**What to work on**:
1. Retype the stretch from "Tabor regularly appears" through "estimated at £629 million." in the passage about Michael Tabor, keeping every word and mark unchanged.
2. Write what comes next in the passage about Michael Tabor, picking up right after its last sentence.

**Text segment**:

-------

Michael Barry Tabor (born 28 October 1941) is a British businessman, bookmaker, gambler and owner of thoroughbred racehorses.

Tabor regularly appears on the Sunday Times Rich List of the richest people in Britain.  In 2012 his fortune was estimated to be £550 million;
two years previously the business magazine Management Today had suggested it was $2 billion. According to the Sunday Times Rich List in 2019 his net worth was estimated at £629 million.

Early life

Michael Tabor was brought up in Forest Gate in east London, the son of a glassmaker. Tabor's grandparents were Russian-Jewish immigrants, originally called Taborosky, who had moved to London from Vilna, Russia. He was educated at East Ham Grammar School, leaving when he was 15 to get a job in the local Co-op. He was nearly a hairdresser, enrolling at the Morris School of Hairdressing in Piccadilly, but instead turned to bookmaking. Tabor's father had for a time been in partnership with a bookmaker at Romford Greyhound Stadium and Tabor himself became interested in gambling in his teens, spending Monday and Friday afternoons at Hendon's greyhound stadium in north London and regularly attending the track at White City.

Bookmaking business

Tabor worked for commission agents and credit bookmakers before setting up in business for himself in 1968.  He borrowed £30,000 from a financier to buy two bankrupt betting shops from Andrew Gordon, retaining the name Arthur Prince and expanding the business until he owned a chain of 114 shops. In 1995 he sold the business to Coral for a reported £27 million. "There's an old saying I like," Tabor said, "which is that good punters make good bookmakers. I have found that to be very true."

-------

**Record excerpts**:
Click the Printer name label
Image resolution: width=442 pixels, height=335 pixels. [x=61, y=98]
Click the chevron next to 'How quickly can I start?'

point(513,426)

-------

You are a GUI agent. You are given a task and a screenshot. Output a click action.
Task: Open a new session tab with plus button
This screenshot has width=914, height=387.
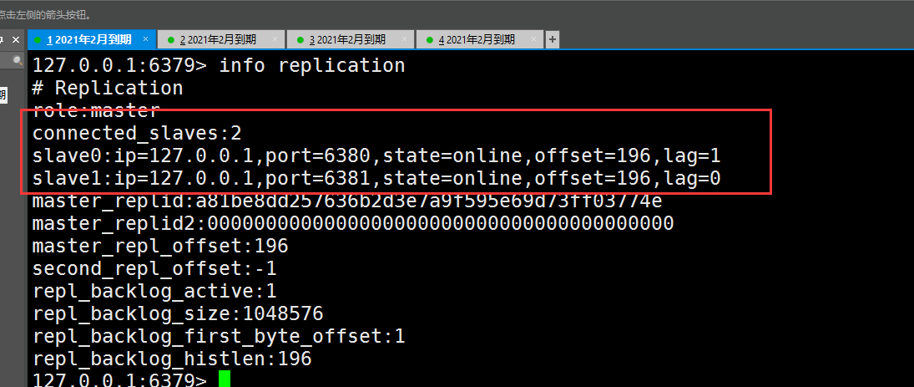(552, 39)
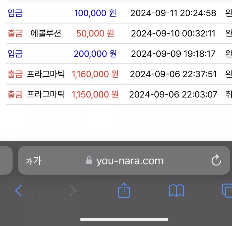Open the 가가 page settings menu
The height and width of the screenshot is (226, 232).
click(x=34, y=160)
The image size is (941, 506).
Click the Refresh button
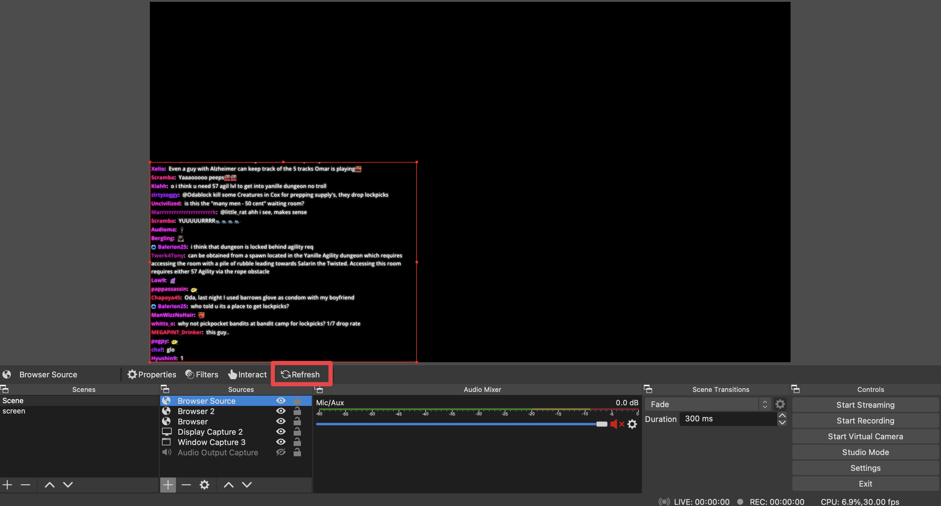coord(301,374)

-------

**Answers below**:
1.
Tabor regularly appears on the Sunday Times Rich List of the richest people in Britain.  In 2012 his fortune was estimated to be £550 million;
two years previously the business magazine Management Today had suggested it was $2 billion. According to the Sunday Times Rich List in 2019 his net worth was estimated at £629 million.

2.
Betting

Tabor gained a reputation as a shrewd, daring and successful gambler, whose actions could dramatically affect the odds being offered on a horse. Speculation in the press linked him to bets of tens of thousands of pounds. His later horseracing associate, Derrick Smith, told The Racing Post that when he was working with Ladbrokes in the 1980s they had to stop taking Tabor's bets.

Horseracing

Tabor's first horse was Tornado Prince, bought for £2,850 in 1973.  He bought several more, including Royal Derbi, trained, as was Tornado Prince, by Neville Callaghan in Newmarket.

His great successes as an owner, however, came in association with the expert Irish horsemen connected to the Coolmore Stud of John Magnier.  In 1994 Tabor paid more than $400,000 for the promising two-year-old thoroughbred Thunder Gulch.  The horse went on to win the Kentucky Derby, the Belmont Stakes and the Travers Stakes, narrowly missing the American Triple Crown when he was beaten by less than a length in the Preakness Stakes.  Tabor had been looking for a horse to race in America having moved to Miami, Florida, and had been pointed for advice to John Magnier by a mutual friend, J.P. McManus.  Demi O'Byrne, the bloodstock adviser to Magnier, advised Tabor on his purchase and Magnier bought half of Thunder Gulch to stand at stud at Coolmore's Kentucky annexe at Ashford.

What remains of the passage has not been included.